Chris Gethard

Career Suicide [TV Special] (2017)

C.M. Crockford

Chris Gethard is one of those people you have heard or seen at least once if you like pop culture and comedy - he's popped up as an actor in Broad City and Parks & Rec, has his own podcast and cult TV show, and is a stand up veteran going back more than a decade. And of course he's a Smiths/Morrissey fan, the kind of guy who (like me) sings the lyrics with no irony because damn it this British guy is speaking directly to your heart. As he says in Career Suicide, "I was the kind of 21 year old who listened to the Smiths" and you look at him and know he's not bullshitting. Career Suicide is appropriate for a Smiths fan, a direct heart on sleeve confession, cathartic monologue, and reckoning with Gethard's anxiety, depression, and mental health.

▶ [INSTRUCTIONS]
1/ In the review of Career Suicide, why does the writer call the special appropriate for a Smiths fan? Answer in one to three sentences.
2/ Return the passage of the review of Career Suicide between "Chris Gethard is" and "and mental health.", inclusive, copied word for word.

▶ [DATASET EXTRACT]
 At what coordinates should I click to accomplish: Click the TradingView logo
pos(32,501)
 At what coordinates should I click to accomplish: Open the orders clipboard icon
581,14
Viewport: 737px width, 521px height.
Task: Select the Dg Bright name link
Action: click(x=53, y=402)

▶ [SOLUTIONS TO THE PROBLEMS]
1/ The writer calls it appropriate because it is a direct, heart-on-sleeve confession. It works as a cathartic monologue and a reckoning with Gethard's anxiety, depression, and mental health.

2/
Chris Gethard is one of those people you have heard or seen at least once if you like pop culture and comedy - he's popped up as an actor in Broad City and Parks & Rec, has his own podcast and cult TV show, and is a stand up veteran going back more than a decade. And of course he's a Smiths/Morrissey fan, the kind of guy who (like me) sings the lyrics with no irony because damn it this British guy is speaking directly to your heart. As he says in Career Suicide, "I was the kind of 21 year old who listened to the Smiths" and you look at him and know he's not bullshitting. Career Suicide is appropriate for a Smiths fan, a direct heart on sleeve confession, cathartic monologue, and reckoning with Gethard's anxiety, depression, and mental health.